Nevertheless, we do not envisage an upward trend of premiums as competition between insurers will intensify amid lower deal flow. In fact, we have already seen more competitive pricing from insurers as they vie for a smaller pool of business.
This year, Sandra is looking to continue to build a sustainable team that will be able to grow the business in unchartered areas, complete with challenging targets and global economic uncertainty.
COVID-19 Coverage Concerns
We are increasingly seeing insurers react to the risks presented by COVID-19 through enhanced underwriting and/or additional potential exclusions from coverage from the outset. In the first instance, certain insurers have now flagged the potential need for exclusions from cover in the event they are unable to gain comfort on the impact of the pandemic on the warranties, particularly in relation to warranties to be given at completion.
From our observations, insurers are usually more concerned over businesses where supply chain and cash flows may be impacted, or where there may be a threat of closure of business. If we can demonstrate that the target business is not significantly exposed to such threats, we may be able to justify removal of such exclusions.

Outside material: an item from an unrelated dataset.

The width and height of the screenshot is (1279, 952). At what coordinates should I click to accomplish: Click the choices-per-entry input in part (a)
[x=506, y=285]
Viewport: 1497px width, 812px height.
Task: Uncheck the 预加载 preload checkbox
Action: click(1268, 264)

In addition, insurers who now have the time and opportunity to analyse the impact of COVID-19 have started to take a more commercial approach with respect to a mandatory COVID-19 exclusion. Such blanket exclusion may not be required where an insurer can tailor specific warranties to be amended to address their concerns. Some examples of these specific warranties may include:
  • Warranties relating to employment and compliance with laws;
  • Delays caused by restrictions on travel and meetings which have adversely affected the ability to conduct proper due diligence;
  • Warranties relating to customer / supplier contracts in the context of potential supply chain concerns and ability to fill orders; and
  • Warranties relating to solvency, particularly given the new thresholds for bankruptcy and issuing of statutory demands.
Ultimately, if a COVID-19 exclusion is insisted upon by insurers, insureds will need to ensure that it is drafted as narrowly as possible to address the underwriters’ specific concerns, and avoid it applying too broadly across the entire suite of warranties.
Areas of Increased Underwriting Focus
Since the progression of the pandemic, we have also seen insurers with a heightened underwriting focus in areas such as general supply chain risks, financial stability, business continuity and disaster recovery plans. This increased focus, especially in sectors highlighted above, stems from a health & safety concern, as well as the potential of defaults in business, as more countries move from containment policies to delay-based strategies.
Employment issues, such as coverage for unpaid wages, sick leave and data protection related to employees and health, will also become a key area of focus. For transactions structured with a split signing and completion in particular, insurers will consider the target company’s material contracts, with a focus on the ability of performance, together with the consequences of non-performance.
We are advising our clients to ensure they update their diligence exercises accordingly, including taking into account the following:
  • a detailed analysis of the target company’s insurance program and, in particular, confirmation that business interruption cover in policies do not contain epidemic / pandemic exclusions; and
  • a detailed analysis of whether any coronavirus-related claims will be covered by the key health-related insurances.